* **Goal 1**
Answer these questions using the notes on Ehresmann connections.
(a) What subspace in TE do the vector fields $\partial_a$ span?
(b) What determines a preferred distribution of horizontal subspaces?
(c) According to the remark, what can using the same notation for vector fields tangent to $M$ and vector fields induced on $E$ by a chart lead to?

* **Excerpted passage**
Notes on Ehresmann’s connections -Part 1

Ehresmann’s connection

Consider a fibre bundle $\xi=(E,\pi,M)$ with a fibred chart $(x^\mu,v^a),$ where $x^\mu,\quad (\mu=1,\ldots m)$ are local coordinates on the base manifold $M,$ and $v^a\quad (a=1,\ldots n)$ are coordinates along the fibres. If we have two fibred charts, then on their intersection domain we have

$x^{\mu'}=x^{\mu'}(x^\mu),$
$v^{a'}=v^{a'}(x^\mu,v^a).$

The chart $(x^\mu,v^a)$ induces vector fields on the tangent space $TE:$

$\partial_\mu=\frac{\partial}{\partial x^\mu}$
$\partial_a=\frac{\partial}{\partial v^a}$

with the transformation laws:

$\frac{\partial f(x',v')}{\partial x^{\mu'}}=\frac{\partial f(x,v)}{\partial x^\mu}\frac{\partial x^\mu}{\partial x^{\mu'}}+\frac{\partial f(x,v)}{\partial v^a}\frac{\partial v^a}{\partial x^{\mu'}}$
$\frac{\partial f(x'v')}{\partial v^{a'}}=\frac{\partial f(x,v)}{\partial v^a}\frac{\partial v^a}{\partial v^{a'}}.$

Therefore

$\begin{eqnarray*}\partial_{\mu'}&=&\frac{\partial x^\mu}{\partial x^{\mu'}}\,\partial_\mu+\frac{\partial v^a}{\partial x^{\mu'}}\,\partial_a,\\ \partial_{a'}&=&\frac{\partial v^a}{\partial v^{a'}}\,\partial_a,\end{eqnarray*}$

and the inverse

$\begin{eqnarray*}\partial_{\mu}&=&\frac{\partial x^{\mu'}}{\partial x^{\mu}}\,\partial_{\mu'}+\frac{\partial v^{a'}}{\partial x^{\mu}}\,\partial_{a'},\\ \partial_{a}&=&\frac{\partial v^{a'}}{\partial v^{a}}\,\partial_{a'},\end{eqnarray*}$

Vector fields $\partial_a$ span what is called the vertical subspace in $TE.$ This subspace, consisting of vectors tangent to the fibers, is independent of the chart. There are no a priori distinguished `horizontal’ subspaces. The subspaces determined by vector fields $\partial_\mu$ change when the charts change. A preferred distribution of horizontal subspaces is determined by what is called an Ehresmann connection. Once such a connection is given, vector fields $\partial_\mu$ tangent to $M$ can be lifted to horizontal vector fields tangent to $E.$

Remark: In principle we should use a different notation for vector fields $\partial_\mu$ tangent to $M$ and vector fields induced on $E$ by a chart $(x,v).$ Using the same notation for both can lead to misunderstandings when is not paying attention to the context.

* **Goal 2**
Please switch "screenshot" to "image" in the entries, starting with the line that contains "Task: Click the User value LOCAL SERVICE" and going on through the line that contains "Action: click(x=31, y=178)". Return only those lines, with everything else left unchanged.

* **Source material**
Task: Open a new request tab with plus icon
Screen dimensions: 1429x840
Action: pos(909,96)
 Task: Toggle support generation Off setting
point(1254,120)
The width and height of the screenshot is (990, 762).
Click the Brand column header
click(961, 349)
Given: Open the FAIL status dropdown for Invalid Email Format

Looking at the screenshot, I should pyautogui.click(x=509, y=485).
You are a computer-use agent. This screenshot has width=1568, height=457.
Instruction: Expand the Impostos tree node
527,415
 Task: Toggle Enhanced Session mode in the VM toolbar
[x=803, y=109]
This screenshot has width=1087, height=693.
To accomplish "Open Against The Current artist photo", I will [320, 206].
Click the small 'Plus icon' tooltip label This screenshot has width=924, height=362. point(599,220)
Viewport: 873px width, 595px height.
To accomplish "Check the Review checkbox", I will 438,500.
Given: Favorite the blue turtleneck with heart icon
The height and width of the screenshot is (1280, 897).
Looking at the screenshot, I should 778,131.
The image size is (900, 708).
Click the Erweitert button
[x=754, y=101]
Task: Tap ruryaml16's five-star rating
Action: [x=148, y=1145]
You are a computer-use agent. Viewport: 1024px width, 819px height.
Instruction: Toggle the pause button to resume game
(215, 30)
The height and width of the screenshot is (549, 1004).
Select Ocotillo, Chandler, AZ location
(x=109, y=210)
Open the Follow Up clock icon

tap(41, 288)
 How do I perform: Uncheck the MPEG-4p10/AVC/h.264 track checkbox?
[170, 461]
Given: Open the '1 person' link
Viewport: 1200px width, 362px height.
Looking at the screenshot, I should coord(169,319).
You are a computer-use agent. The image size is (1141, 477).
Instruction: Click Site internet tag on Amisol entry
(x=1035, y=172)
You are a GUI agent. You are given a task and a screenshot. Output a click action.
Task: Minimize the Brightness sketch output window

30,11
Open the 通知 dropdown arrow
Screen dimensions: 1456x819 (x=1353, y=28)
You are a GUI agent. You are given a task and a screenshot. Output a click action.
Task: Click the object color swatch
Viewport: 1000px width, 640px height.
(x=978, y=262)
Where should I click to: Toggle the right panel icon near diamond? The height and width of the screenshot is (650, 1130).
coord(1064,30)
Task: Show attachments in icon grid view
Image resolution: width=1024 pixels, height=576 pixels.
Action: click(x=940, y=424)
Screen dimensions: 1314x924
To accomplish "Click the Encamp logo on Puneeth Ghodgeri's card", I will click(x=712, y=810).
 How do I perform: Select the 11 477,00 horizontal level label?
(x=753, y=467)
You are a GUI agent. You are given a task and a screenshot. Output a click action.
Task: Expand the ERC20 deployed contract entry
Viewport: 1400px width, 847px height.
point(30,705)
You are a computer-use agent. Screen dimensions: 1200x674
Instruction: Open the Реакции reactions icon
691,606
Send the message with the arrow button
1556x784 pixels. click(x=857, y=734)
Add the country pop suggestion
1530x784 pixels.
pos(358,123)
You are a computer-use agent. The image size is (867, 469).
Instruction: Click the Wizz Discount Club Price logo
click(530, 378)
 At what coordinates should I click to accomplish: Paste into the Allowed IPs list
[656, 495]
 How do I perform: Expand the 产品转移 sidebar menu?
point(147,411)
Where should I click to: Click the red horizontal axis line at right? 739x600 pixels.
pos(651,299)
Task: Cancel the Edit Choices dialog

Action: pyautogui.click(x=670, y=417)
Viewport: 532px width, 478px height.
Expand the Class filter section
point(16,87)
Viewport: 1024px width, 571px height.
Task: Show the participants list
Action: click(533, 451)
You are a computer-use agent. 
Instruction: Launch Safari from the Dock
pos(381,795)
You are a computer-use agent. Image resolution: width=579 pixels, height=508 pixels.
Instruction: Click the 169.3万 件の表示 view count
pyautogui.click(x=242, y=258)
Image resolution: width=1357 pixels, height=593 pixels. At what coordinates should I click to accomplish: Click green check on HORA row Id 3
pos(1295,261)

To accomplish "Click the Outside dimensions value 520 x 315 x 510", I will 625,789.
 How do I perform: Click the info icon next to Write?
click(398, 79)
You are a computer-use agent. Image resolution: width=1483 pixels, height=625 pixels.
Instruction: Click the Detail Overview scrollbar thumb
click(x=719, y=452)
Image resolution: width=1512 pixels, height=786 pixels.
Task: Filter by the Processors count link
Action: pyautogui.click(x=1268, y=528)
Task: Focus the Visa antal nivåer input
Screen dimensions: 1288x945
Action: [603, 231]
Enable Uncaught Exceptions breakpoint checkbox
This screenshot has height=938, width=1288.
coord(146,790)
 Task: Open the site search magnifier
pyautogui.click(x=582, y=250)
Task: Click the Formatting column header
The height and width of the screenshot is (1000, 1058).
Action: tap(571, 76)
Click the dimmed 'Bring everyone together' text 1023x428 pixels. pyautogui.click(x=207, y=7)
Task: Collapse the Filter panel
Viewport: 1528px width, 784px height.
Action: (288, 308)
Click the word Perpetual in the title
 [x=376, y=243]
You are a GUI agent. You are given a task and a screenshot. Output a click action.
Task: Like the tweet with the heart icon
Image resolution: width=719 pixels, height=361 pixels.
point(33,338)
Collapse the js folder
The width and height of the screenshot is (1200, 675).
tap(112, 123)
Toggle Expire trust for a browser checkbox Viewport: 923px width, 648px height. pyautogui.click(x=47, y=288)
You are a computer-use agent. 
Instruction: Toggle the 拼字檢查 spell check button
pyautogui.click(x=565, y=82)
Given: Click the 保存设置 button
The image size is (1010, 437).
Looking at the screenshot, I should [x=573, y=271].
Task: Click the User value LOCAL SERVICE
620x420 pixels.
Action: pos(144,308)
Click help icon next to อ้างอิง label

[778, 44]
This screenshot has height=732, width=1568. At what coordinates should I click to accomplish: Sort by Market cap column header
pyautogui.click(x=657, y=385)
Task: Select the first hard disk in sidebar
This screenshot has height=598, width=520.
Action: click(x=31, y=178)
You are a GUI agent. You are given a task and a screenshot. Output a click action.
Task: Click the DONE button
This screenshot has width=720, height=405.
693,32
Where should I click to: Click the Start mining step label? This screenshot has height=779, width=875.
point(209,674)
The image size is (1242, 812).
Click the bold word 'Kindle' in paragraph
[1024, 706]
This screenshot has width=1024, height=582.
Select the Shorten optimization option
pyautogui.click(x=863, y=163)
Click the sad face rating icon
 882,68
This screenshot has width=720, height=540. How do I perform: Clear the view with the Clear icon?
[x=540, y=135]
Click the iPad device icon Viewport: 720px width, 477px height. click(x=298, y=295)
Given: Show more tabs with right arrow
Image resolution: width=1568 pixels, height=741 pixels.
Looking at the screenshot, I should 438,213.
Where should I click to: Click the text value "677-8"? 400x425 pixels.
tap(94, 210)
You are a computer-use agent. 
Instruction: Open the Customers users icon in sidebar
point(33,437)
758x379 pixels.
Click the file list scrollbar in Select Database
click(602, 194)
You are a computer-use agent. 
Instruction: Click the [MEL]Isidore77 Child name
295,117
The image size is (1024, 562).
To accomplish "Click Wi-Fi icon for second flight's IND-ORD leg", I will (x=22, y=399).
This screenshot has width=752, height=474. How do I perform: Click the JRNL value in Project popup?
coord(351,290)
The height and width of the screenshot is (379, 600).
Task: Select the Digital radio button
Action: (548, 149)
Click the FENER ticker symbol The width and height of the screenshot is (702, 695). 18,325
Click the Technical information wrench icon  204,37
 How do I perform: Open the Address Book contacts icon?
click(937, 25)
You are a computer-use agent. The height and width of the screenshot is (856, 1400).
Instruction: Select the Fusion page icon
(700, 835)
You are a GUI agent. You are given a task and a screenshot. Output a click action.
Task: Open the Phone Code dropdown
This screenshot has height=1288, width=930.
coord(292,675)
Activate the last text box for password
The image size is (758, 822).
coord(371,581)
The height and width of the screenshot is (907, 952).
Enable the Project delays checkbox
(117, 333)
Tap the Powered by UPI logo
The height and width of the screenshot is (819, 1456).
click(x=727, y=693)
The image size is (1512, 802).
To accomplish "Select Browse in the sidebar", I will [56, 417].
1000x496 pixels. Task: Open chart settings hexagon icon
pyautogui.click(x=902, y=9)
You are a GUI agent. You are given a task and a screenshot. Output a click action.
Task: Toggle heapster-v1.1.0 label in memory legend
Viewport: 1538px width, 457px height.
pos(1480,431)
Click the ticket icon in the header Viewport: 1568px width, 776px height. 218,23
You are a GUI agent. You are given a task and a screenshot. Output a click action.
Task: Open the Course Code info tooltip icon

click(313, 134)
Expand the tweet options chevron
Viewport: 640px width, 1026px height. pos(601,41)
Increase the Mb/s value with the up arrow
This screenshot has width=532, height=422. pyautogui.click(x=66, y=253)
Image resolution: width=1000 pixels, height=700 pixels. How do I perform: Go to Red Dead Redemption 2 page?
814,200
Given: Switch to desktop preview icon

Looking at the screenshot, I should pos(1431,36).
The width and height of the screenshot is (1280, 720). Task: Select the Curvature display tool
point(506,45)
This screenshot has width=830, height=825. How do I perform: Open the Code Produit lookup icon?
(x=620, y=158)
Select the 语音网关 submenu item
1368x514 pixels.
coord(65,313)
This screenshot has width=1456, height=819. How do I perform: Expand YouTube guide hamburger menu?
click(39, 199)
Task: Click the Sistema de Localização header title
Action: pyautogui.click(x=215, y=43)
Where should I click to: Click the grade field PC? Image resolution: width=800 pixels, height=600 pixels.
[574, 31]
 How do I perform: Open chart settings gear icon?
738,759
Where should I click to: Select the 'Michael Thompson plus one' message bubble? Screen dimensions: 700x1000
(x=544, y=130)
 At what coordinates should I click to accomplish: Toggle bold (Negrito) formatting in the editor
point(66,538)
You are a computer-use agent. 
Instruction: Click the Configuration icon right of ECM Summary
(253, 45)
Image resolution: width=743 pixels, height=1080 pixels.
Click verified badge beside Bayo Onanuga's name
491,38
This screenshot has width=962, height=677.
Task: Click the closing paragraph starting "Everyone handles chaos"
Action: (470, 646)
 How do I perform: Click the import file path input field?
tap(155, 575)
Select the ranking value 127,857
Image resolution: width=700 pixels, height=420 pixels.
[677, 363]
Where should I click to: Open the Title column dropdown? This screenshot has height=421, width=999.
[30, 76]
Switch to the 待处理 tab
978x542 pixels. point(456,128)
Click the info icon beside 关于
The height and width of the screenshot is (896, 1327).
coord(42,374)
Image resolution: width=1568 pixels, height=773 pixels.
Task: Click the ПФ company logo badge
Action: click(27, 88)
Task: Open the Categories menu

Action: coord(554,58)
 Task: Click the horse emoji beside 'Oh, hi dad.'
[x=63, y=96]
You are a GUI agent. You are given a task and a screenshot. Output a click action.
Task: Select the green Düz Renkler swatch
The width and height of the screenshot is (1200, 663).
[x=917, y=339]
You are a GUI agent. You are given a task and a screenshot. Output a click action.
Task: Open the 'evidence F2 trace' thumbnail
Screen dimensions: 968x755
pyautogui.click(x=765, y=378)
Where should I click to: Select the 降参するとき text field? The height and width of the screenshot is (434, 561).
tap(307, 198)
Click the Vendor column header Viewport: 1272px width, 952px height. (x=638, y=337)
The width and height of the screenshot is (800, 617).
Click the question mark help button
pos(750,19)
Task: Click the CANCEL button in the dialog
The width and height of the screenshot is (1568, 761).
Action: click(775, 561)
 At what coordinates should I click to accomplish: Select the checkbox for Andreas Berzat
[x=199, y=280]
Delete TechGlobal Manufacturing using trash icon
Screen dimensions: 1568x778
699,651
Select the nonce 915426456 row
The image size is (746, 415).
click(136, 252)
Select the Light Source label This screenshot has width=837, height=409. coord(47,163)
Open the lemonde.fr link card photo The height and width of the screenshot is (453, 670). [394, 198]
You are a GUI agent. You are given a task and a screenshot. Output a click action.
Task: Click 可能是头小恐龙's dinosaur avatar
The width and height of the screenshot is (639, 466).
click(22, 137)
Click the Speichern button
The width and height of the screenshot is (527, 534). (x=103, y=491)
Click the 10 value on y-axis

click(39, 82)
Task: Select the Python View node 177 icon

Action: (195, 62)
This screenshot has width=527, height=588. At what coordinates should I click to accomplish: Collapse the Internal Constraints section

* **Exercise result 1**
(a) The vertical subspace in $TE$.
(b) An Ehresmann connection.
(c) Misunderstandings, when one is not paying attention to the context.

* **Exercise result 2**
Task: Click the User value LOCAL SERVICE
620x420 pixels.
Action: pos(144,308)
Click help icon next to อ้างอิง label

[778, 44]
This image has height=732, width=1568. At what coordinates should I click to accomplish: Sort by Market cap column header
pyautogui.click(x=657, y=385)
Task: Select the first hard disk in sidebar
This image has height=598, width=520.
Action: click(x=31, y=178)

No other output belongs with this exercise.